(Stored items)
=======
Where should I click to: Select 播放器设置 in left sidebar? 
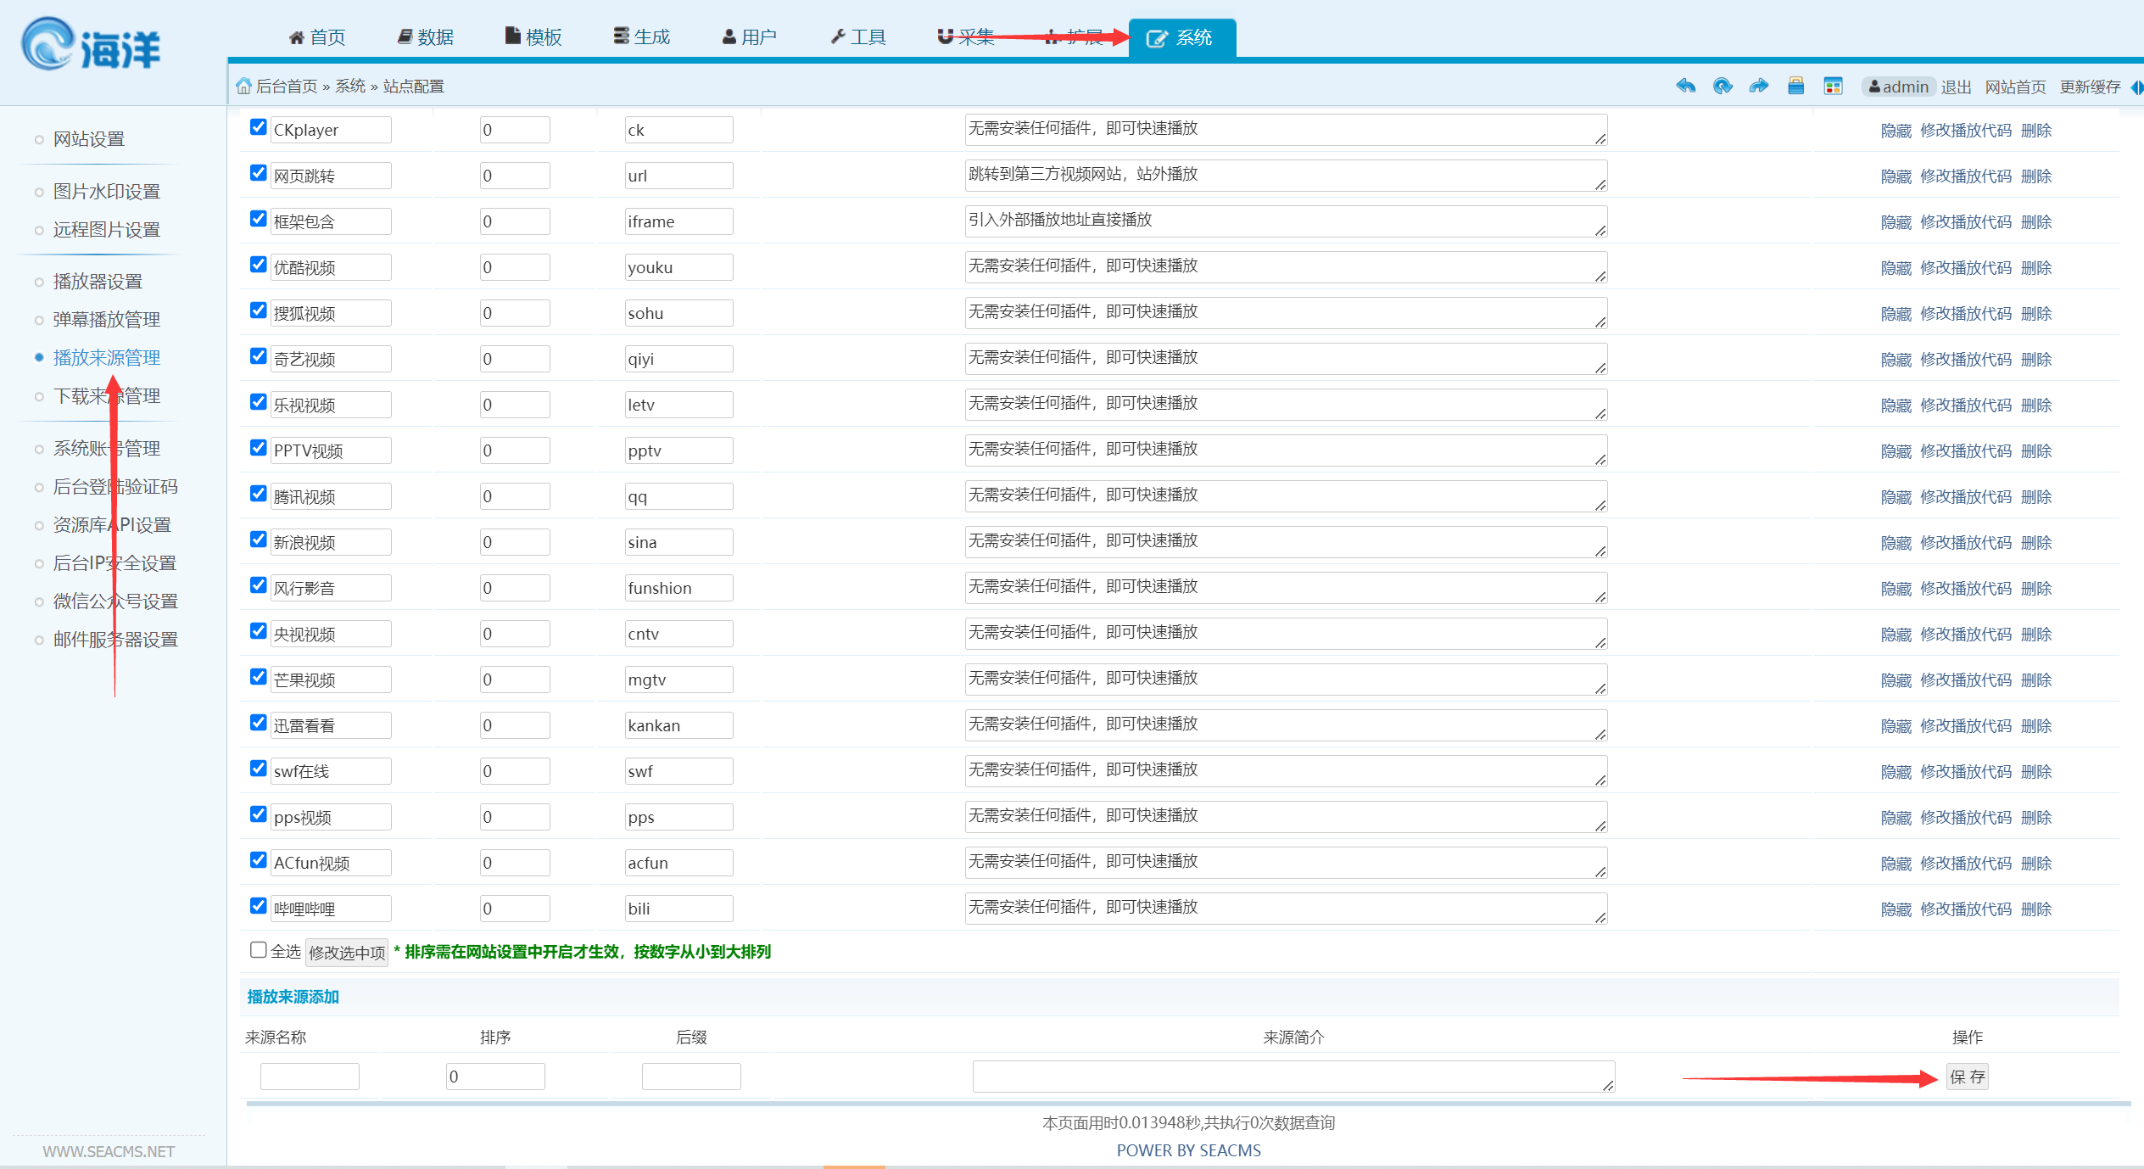pyautogui.click(x=98, y=282)
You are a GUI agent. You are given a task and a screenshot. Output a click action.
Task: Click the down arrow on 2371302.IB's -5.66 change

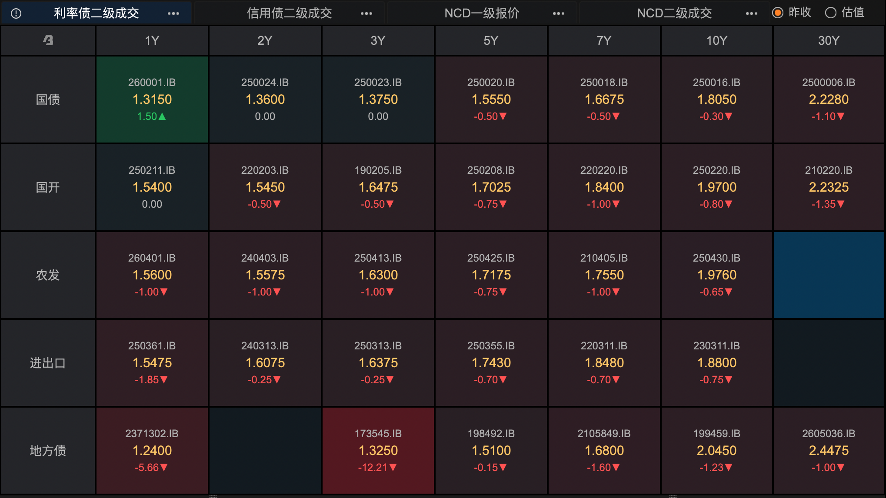(x=164, y=468)
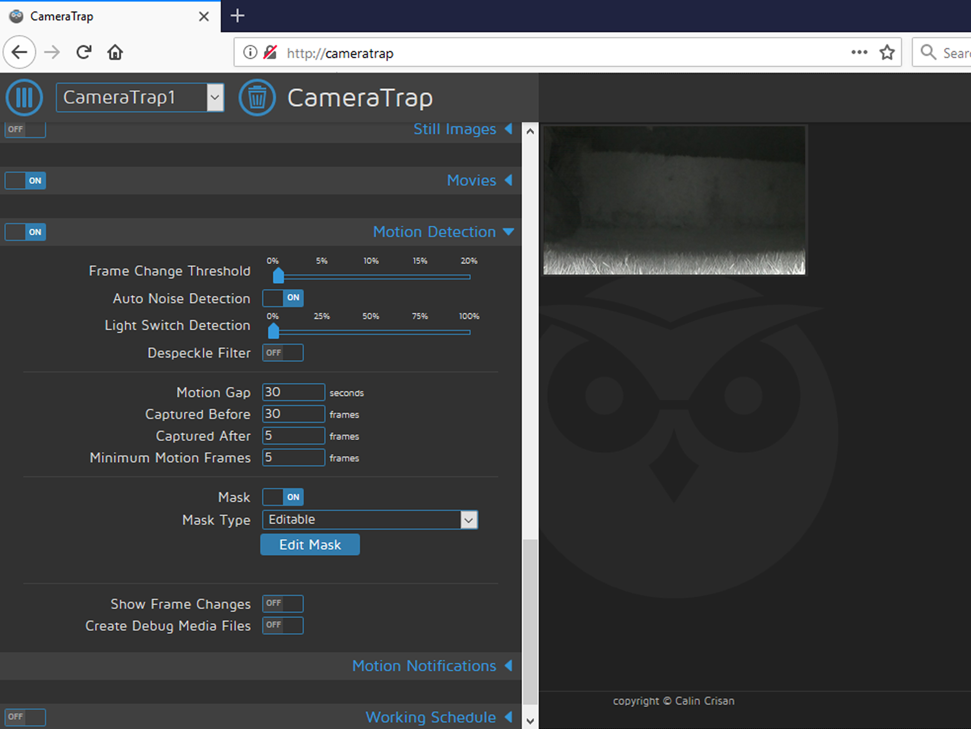Viewport: 971px width, 729px height.
Task: Click the Edit Mask button
Action: click(310, 545)
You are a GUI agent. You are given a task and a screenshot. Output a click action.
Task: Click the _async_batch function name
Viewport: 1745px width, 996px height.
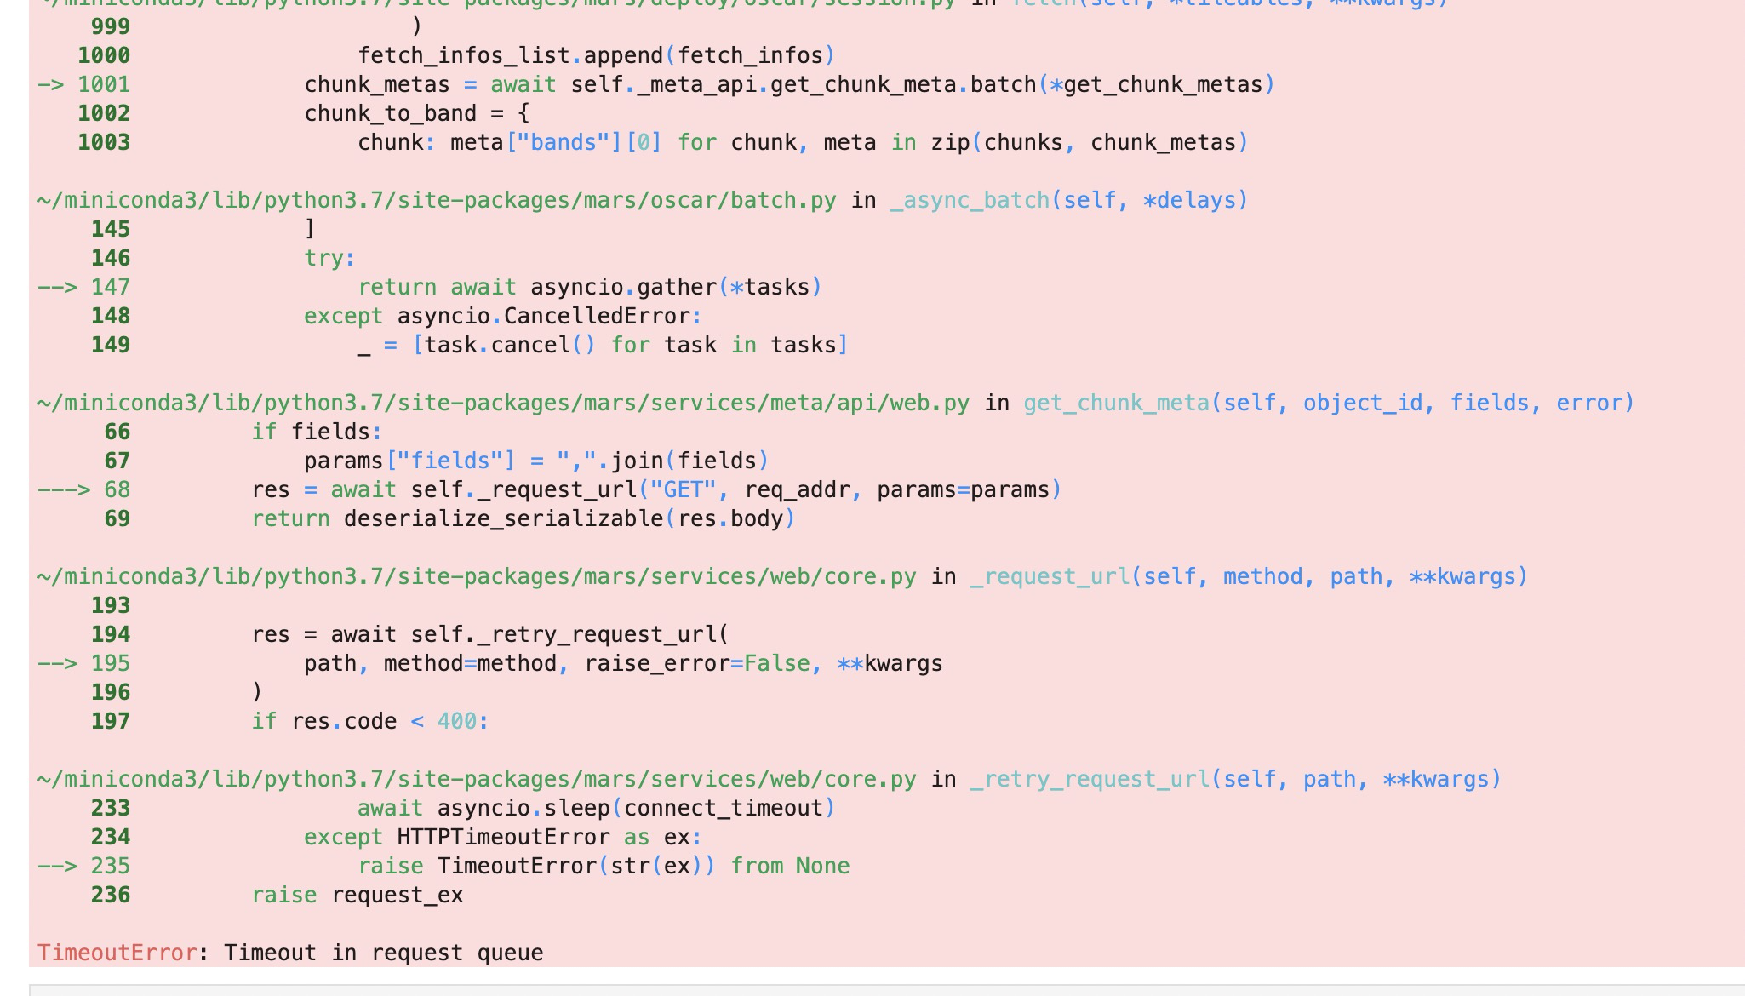[x=969, y=200]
=======
- ACTIVITY
Each entry is to be returned as it stands, and each picture is to be left out.

- ANSWER BOX
Where should I click to: Select 播放器设置 in left sidebar? 
pyautogui.click(x=98, y=282)
You are a GUI agent. You are given a task and a screenshot. Output a click action.
Task: Click the down arrow on 2371302.IB's -5.66 change

(x=164, y=468)
Viewport: 971px width, 729px height.
Task: Click the Edit Mask button
Action: click(310, 545)
You are a GUI agent. You are given a task and a screenshot. Output a click action.
Task: Click the _async_batch function name
Viewport: 1745px width, 996px height.
[x=969, y=200]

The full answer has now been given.